# ReLU
Rectified Linear Unit is one of the most successful [[Activation Functions]]. It is defined as:
$
h(x)=\operatorname{ReLU}(x)=\max (0, x)
$
$
\frac{d}{dx}ReLU(x)= \begin{cases}0 & \text { if } x<0 \\ 1 & \text { if } x>0\\ \text{undefined} & \text { if } x=0 \end{cases}
$
![[ReLU and Swish.png]]
Sigmoid and tanh, although biologically inspired, are less popular in deep neural network architectures because of their saturating nature towards large positive and negative inputs. In deeper models, this means the gradients around these inputs become very small, and have cascading effects of causing numerical instabilities as the depth increases.
ReLU solves this problem by being a linear function in positive range, which means gradients do not saturate. Additionally, its gradient is 1 and so when the they are multiplied with other tensors it neither explodes or diminishes quickly, helping with the classic [[Vanishing and Exploding Gradients]] problem.
There are several minor modifications to ReLU that are extensively used in large models these days, for example, Swish, GeLU etc.
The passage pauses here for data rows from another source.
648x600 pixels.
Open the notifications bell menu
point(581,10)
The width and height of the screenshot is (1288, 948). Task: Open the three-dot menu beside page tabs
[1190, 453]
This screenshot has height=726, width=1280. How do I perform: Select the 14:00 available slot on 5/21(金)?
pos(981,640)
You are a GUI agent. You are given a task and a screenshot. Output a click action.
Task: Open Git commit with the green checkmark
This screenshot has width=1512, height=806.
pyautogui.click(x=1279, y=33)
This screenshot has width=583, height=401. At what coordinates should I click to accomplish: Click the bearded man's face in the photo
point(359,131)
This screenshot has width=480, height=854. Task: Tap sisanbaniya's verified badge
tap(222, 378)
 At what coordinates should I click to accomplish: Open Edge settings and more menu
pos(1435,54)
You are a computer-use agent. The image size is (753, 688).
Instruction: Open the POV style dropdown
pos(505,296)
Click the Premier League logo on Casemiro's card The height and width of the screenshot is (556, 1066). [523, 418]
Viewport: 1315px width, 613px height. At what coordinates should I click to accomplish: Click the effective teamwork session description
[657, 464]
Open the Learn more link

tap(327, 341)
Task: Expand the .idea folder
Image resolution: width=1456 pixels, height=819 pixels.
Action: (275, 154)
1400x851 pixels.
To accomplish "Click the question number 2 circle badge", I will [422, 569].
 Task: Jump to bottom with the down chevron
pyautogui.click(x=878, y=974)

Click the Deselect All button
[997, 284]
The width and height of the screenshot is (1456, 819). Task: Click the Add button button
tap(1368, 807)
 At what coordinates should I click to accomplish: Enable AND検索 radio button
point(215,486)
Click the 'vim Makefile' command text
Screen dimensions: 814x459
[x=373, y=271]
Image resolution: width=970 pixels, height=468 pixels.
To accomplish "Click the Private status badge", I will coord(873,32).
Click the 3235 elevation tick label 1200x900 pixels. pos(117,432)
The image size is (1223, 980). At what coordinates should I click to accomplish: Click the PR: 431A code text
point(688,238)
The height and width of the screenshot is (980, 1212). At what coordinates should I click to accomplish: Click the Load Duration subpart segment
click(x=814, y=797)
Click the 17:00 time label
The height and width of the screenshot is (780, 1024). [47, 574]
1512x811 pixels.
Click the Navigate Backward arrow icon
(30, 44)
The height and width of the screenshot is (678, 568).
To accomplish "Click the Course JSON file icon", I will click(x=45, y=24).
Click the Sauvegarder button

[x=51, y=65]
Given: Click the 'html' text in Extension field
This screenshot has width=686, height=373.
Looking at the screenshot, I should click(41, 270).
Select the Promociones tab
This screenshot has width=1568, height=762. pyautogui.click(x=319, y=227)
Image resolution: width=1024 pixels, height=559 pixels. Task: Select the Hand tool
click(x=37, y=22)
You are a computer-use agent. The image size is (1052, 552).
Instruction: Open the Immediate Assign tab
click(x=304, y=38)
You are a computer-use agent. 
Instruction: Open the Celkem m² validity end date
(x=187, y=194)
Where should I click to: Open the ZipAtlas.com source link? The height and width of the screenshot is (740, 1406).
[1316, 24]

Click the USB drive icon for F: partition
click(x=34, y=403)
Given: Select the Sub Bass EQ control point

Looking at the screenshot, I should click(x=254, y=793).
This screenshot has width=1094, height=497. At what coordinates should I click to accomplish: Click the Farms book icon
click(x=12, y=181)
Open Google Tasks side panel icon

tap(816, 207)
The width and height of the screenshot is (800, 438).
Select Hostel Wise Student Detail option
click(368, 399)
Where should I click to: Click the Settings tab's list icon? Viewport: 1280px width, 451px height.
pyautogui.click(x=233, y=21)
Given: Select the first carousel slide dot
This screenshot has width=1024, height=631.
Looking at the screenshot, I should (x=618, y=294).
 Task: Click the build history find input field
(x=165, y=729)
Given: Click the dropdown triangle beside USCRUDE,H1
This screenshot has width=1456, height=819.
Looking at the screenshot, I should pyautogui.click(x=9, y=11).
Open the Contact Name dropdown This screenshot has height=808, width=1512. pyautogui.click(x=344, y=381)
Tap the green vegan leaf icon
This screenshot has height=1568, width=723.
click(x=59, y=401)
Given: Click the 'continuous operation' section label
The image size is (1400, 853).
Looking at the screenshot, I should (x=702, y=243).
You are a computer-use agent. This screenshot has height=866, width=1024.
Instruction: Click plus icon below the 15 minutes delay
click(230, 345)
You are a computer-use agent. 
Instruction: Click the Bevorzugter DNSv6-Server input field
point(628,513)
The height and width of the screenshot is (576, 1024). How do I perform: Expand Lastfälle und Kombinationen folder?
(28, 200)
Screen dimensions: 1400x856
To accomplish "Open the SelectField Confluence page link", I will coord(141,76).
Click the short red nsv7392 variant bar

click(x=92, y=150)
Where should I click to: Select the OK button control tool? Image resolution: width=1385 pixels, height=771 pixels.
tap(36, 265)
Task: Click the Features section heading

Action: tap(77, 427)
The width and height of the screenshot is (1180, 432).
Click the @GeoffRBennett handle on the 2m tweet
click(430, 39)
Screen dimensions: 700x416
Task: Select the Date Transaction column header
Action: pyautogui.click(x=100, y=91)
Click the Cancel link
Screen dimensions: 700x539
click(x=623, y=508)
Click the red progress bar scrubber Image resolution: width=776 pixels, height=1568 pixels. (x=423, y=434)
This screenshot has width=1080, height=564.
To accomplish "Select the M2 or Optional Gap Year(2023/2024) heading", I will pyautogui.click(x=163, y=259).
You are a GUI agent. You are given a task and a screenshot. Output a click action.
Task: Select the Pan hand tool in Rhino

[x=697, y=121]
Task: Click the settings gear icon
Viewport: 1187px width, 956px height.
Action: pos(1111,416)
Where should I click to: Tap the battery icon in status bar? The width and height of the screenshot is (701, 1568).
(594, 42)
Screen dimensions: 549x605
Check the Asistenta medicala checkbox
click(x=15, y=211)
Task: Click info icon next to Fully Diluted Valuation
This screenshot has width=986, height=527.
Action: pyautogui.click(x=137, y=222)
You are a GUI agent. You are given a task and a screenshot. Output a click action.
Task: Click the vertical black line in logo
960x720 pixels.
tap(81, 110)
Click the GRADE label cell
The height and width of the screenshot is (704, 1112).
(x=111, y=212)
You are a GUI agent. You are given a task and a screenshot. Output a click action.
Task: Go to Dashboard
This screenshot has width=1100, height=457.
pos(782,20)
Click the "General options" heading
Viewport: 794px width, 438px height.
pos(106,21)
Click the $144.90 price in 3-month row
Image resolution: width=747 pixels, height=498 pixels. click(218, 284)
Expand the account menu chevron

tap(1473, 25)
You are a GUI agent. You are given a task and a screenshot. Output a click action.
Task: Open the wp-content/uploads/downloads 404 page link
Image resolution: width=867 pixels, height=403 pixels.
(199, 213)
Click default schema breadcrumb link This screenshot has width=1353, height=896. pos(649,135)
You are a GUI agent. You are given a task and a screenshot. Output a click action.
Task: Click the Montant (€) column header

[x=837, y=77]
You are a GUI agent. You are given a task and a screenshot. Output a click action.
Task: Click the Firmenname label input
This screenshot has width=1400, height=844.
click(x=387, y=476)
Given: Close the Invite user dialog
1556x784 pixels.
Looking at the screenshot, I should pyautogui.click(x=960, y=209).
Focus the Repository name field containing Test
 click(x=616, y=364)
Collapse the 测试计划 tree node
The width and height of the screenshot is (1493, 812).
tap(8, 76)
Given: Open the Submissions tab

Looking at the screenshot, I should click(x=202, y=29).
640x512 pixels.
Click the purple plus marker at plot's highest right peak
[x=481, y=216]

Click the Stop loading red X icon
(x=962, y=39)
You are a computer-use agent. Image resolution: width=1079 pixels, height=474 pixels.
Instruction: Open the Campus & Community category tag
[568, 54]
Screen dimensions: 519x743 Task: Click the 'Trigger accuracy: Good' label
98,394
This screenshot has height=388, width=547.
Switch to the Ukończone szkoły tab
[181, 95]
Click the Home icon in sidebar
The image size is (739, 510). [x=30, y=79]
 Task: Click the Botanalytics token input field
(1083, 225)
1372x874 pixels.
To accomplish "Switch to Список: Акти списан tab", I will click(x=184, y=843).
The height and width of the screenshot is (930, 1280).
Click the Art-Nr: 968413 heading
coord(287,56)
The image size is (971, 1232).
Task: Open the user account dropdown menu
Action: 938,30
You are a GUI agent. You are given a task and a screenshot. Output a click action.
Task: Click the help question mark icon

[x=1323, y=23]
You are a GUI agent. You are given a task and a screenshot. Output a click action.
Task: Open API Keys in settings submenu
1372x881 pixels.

Additional interesting things about ReLU:
**Dead Neurons Problem:**
- ReLU neurons "die" when they always receive negative inputs, causing them to always output 0
- Dead neurons have zero gradients, so they can never recover or learn anything
- If your data isn't centered and is heavily skewed positive or negative, entire layers of ReLU neurons might die
**Activation Diversity:**
1. With centered data, you get a healthy mix of active/inactive neurons from the start.
2. Active neurons learn from positive examples, while inactive neurons are "ready to learn" when they encounter the right patterns.
3. This creates a richer gradient landscape and better feature learning.
**Symmetry Breaking:**
- Without centering, if all neurons in a layer receive similar inputs, they'll learn identical features (symmetry)
- Centering around zero creates natural asymmetry: some neurons get positive inputs (activate), others get negative inputs (stay silent)
- This initial diversity in activation patterns forces different neurons to specialize in different aspects of the data.
This is why techniques like [[Weight Initialization|Xavier/He initialization]] specifically account for maintaining this balance!